町あかりの「テレビの仕事人に会いたい!」

<第7回 倉田有規さん(番組観客者・参加者誘導)>

シンガー・ソングライターの町あかりが、テレビの裏側を支える「テレビの仕事人」から、あんな話やこんな話を聞いちゃう連載企画! 今回はロケーションマネジャーの森川暢哉さんからのご紹介で、テレビ番組の観覧者、参加者等の案内や誘導をされている倉田有規さんにお話を伺いました。

<お客さんに拍手やリアクションのコツを説明! 手品まで!?>

── 倉田さんのご職業は「テレビ番組の観覧者・参加者等の案内や誘導」ということですが、お仕事の内容を教えてください!

「スタジオの中に観覧の方々を入れて収録しているテレビ番組ってありますよね。例えば僕が担当している『アメトーーク!』(テレビ朝日系)では番組ホームページで観覧募集をしています。そこで応募してきた方にメールや電話でご連絡します」

「あとは、番組収録が始まる前に“前説”といって、芸人さんが観客の方々の前で雰囲気を盛り上げるのですが、さらにその前に“前々説”として、僕がお客さんの前に出て、拍手や歓声、笑い方について身振り手振りを加えて、更に番組に厚みが出るように説明します。例えば『拍手は、両手を少しずらして、細かく強くたたくと良い音が出ますよ』とか、リアクションについても『ワントーン高い声で、“へえー!”と語尾を上げると伝わりやすいですよ!』とアドバイスします。あと、場を盛り上げるために手品をしたこともありますよ」

──“前々説”というものの存在を初めて知りました! 拍手や歓声にもテレビ収録に合わせたコツがあるんですね。それを倉田さんが前に出てやっているとは…!

「皆さんもきっと思い浮かぶと思うのですが、お客さんを入れて収録する番組って結構たくさんあるんですよ。僕が今担当しているだけでも15番組ぐらいあります」

── そんなにたくさん担当されているんですか!? 確かに、普段観ている番組の中にもスタジオに観覧の方々が入っている番組、たくさんありますよね。

「僕が印象的だったのは、『ロンドンハーツ』(テレビ朝日系)のドッキリで、初めて狩野英孝さんが扮するアーティスト・50TAのコンサートをやった時ですね。この時だけは狩野さんを信じさせるために、会場には番組参加者を1000人入れたのですが、僕が前説をやったところ異常に盛り上がって(笑)。予想以上に参加者の皆さんが喜んでくれて、うれしかったです」

<きっかけは「ロンブーさんが大好き!」>

── 倉田さんがこのお仕事に就かれたきっかけは何ですか?

「小さい頃からテレビが大好きで。姉の影響もあって、特にロンドンブーツ1号2号さんの大ファンなんです。『ロンドンハーツ』は初回から欠かさず見ているほどです! そんなこともあり、やはりテレビ業界で仕事がしたいという思いが強くなりました。そこで求人サイトで最初に出てきたのが、今の会社(株式会社アーキテクト クラップ&ウォーク事業部)だったんです。しかも『ロンドンハーツに携われないかな?』と思っていたところ、たまたま担当することができたんですよ」

── えー!! そんな偶然があるとは…! だけどこの連載企画では似たような話をよく聞きます。今回も驚き! 担当が15番組もあるということで、かなりハードでお忙しいのでは?と思ったのですが、このお仕事をされる上でのモチベーションって何ですか?
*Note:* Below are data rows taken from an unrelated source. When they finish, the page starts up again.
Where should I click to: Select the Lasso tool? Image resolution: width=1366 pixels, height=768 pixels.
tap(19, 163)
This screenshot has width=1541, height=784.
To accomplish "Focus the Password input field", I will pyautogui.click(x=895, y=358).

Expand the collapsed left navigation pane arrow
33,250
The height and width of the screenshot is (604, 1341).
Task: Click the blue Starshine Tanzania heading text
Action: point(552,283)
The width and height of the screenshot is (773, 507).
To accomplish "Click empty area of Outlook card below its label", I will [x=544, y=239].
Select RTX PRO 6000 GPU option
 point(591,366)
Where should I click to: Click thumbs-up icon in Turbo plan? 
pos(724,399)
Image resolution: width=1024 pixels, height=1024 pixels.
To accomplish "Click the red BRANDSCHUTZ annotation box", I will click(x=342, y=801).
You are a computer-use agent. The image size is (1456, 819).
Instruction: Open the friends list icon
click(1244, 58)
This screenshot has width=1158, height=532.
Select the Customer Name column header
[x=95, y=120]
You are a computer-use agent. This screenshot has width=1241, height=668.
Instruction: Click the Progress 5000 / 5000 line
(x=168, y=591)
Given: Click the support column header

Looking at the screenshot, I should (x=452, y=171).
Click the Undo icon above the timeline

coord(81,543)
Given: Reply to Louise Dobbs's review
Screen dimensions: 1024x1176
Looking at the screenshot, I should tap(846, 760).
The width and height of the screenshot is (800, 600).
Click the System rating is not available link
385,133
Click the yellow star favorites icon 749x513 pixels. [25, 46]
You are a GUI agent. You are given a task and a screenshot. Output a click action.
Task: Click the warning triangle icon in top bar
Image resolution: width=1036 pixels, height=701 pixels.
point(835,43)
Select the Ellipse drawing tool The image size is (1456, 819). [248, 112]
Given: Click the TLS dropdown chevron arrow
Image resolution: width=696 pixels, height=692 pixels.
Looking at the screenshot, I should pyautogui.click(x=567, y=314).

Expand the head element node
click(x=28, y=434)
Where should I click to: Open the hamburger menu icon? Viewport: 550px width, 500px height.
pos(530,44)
「『ロンドンハーツ』『アメトーーク!』のプロデュースをされている加地倫三さんの仕事を間近で見ていると『やっぱりすごいな!』と。加地さんは誰にでも優しくて…。どのスタッフにも気を配りながら、声をかけているんですよ。最近僕、番組スタッフの方とサッカーをやって肉離れになってしまい、しばらく松葉杖をついていたんです。その時も加地さんが『やっと松葉杖とれたね』とか『サンダルじゃなくなったんだね』とか、会うたびにそんな細かいところにも気付いてくれて…」

「この仕事を続けているモチベーションは、とにかく『テレビ番組が大好き』ということ。そして番組への愛情が深いスタッフの方と一緒にお仕事できることですね」

<とにかく担当番組を好きになることが大事>

── テレビスタッフだけではなく、テレビ番組の観覧や参加される方々など、いろんな方と関わるお仕事であることが分かりましたが、ご自身のどういったところがこのお仕事に向いていると思われますか?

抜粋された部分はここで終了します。